IRC (Internet Relay Chat) works by sending messages between clients connected to the edge of a network of connected servers. The network of connected servers might be as few as one or as many as a hundred. Each server passes messages on to other servers or clients depending on various fields in the IRC message. The goal is near to instantaneous transmission of text messages from one client to another. That the transmission isn't instantaneous is where the problems begin.

To think about an IRC network in a more abstract sense, it could be considered to be a large distributed database where each IRC server holds its own copy of the database where the database contains information relating to other IRC servers that are connected to the network, all of the IRC clients that are connected to the network and which server they are connected to and lastly all of the channels (chat rooms) that a client is a member of. All of this information can be used to build a graph that maps the path between any two clients at a given point in time.

When a new client connects to the IRC network, its presence is announced by a message being distributed throughout the IRC network by the server that it first connects to. Similarly messages that represent the client joining a channel are broadcast throughout the network, as too is a message sent out when the client disconnects, effectively removing the client from the database.
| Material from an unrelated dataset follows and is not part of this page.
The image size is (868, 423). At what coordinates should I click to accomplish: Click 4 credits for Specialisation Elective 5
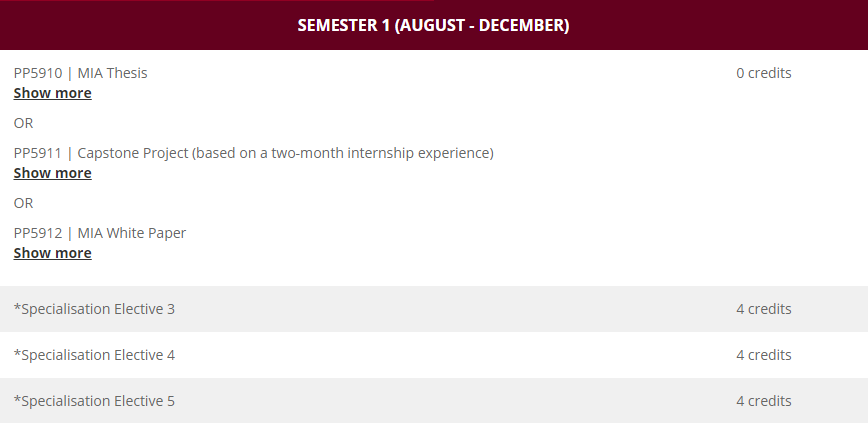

When a new server connects to the IRC network its name is announced to all of the other servers in the IRC network, similar to what happens with an IRC client. However it must also receive a complete dump of the IRC database from the server it connected to. When two servers join together with each owning their own IRC network, the fun begins.

If an IRC network becomes divided due to a connection between IRC servers severing then in order to allow the two parts to continue functioning as a chat network, clients are allowed to leave/join, etc. This now means that it is possible for two clients to connect to each half and both choose (for example) the same chat name. When the networks joins back together, each IRC server will see a name collision. This problem is partially overcome with the use of time stamps - synchronised time stamps - but this starts to highlight the problem.

The problem for IRC is that it is a distributed database with clients attached to each database server that want to exchange messages with each other via the servers and not just interact with the server to which it is directly attached. It is a distributed database without any concept of there being a master server making the network of IRC servers functionally similar to a hive: the knowledge about the environment is shared with each and every member knowing everything there is to know.

Whilst there has been consideration given to using multicast, support for it is required across backbone routers but that brings another problem to the fore: reliability. It is essential for a message announcing that a client is joining a chat room reach all of the participants before any messages sent to the chat room for as part of the group communication. Similarly a message announcing a client withdrawing from the network must be distributed after all of the other messages from a client. This rules out using simple protocols that are layered on UDP. To meet all of these usability concerns, TCP is the transport layer protocol that delivers all of the IRC data.

So there you have it: fixing IRC requires developing a new database transport protocol that is light weight, reliable, provides sequenced delivery of data from one side of the Internet to another, allows for databases to merge with potentially conflicting data.